Columbus City Council approved a zoning change for developer Tracy Cohen to clear the way for plans to build 10 single-family homes on land on the southwest corner of East Kossuth Street and South 17th Street. Cohen agreed to give residents who have operated the Kossuth Street Garden at the site for more than a decade to remain until Earth Day on April 22 so they can mark the garden's birthday.

Doody said he proposed buying the garden portion of the land from the former owner, the Salvation Army. However, the Salvation Army sold it to East Kossuth LLC, in August 2018 for $100,000 — $35,000 less than the Salvation Army paid for it almost two decades before.

Doody said the mowing cost him and the garden's supporters $900, and they ran out of money to do that last spring. He added that the development isn't about providing affordable housing, because Cohen plans to sell the houses for up to $300,000 each.

"This is the perfect example of no good deed goes unpunished," said Robert "Skip" Weiler Jr., who represented the Salvation Army and Cohen in real-estate transactions involving the land. He said Cohen and the Salvation Army each told the garden's backers that the day would eventually come when they would have to vacate the property.

In the end, council voted 6-1 to change the zoning to residential. By the same vote count, the council granted variances to lot width, area district requirements and setback requirements. Council member Elizabeth Brown voted no each time. 

"I cannot support this without a protection for the garden," Brown said.

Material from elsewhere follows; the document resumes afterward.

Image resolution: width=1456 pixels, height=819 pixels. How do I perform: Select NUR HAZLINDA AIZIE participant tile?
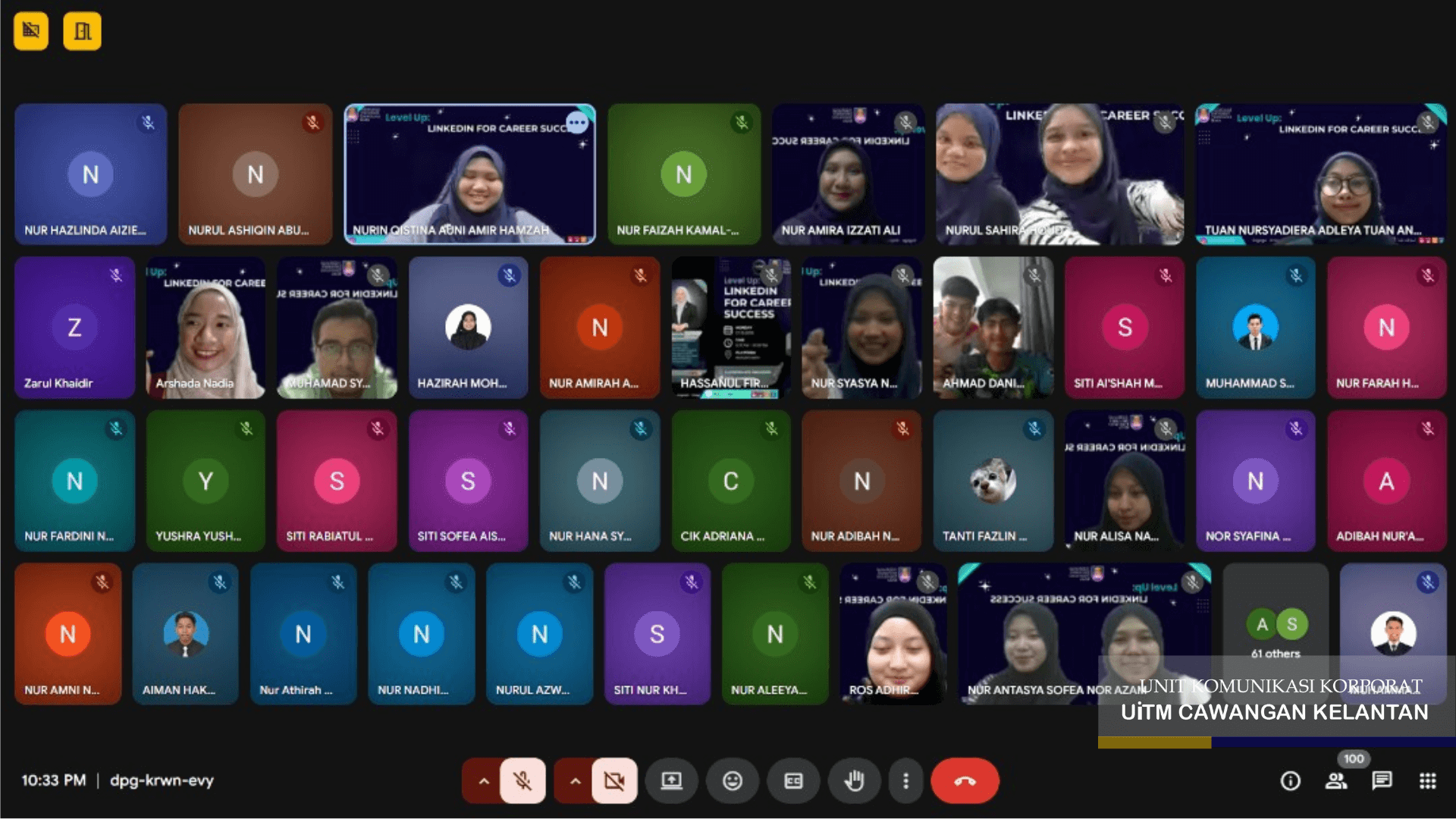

Amtrak return to Columbus?

In other business Monday, the council passed a resolution of support for a potential Amtrak expansion of passenger rail services to Columbus, encouraging Congressional action to pay for the expansion.

Columbus is the nation's most populous city without any fixed rail service, and the second most populous city without Amtrak service since a Chicago and Pittsburgh line that ran through the city disbanded in 1979, according to the council and the Mid-Ohio Regional Planning Commission.

Restoring that corridor would connect more than 15 million residents with rail service, while a Cleveland to Cincinnati route, running through Columbus and Dayton, would connect Ohio's four largest metropolitan areas.

On other matters, the council:

  • Approved the Recreation and Parks Department entering into a $339,300 agreement with Trinity Transition Consultants LLC to provide support services in developing a sustainable, diverse, equitable, inclusive, and anti-racist workplace culture, to support strategic community engagement, dialogue, and outreach with diverse residents.
  • Approved allocating $550,000 to offer residents in five city neighborhoods $15-an-hour temporary jobs picking up litter, continuing a program last fall that collected 5,789 bags of litter and debris from alleys and streets in just a few weeks.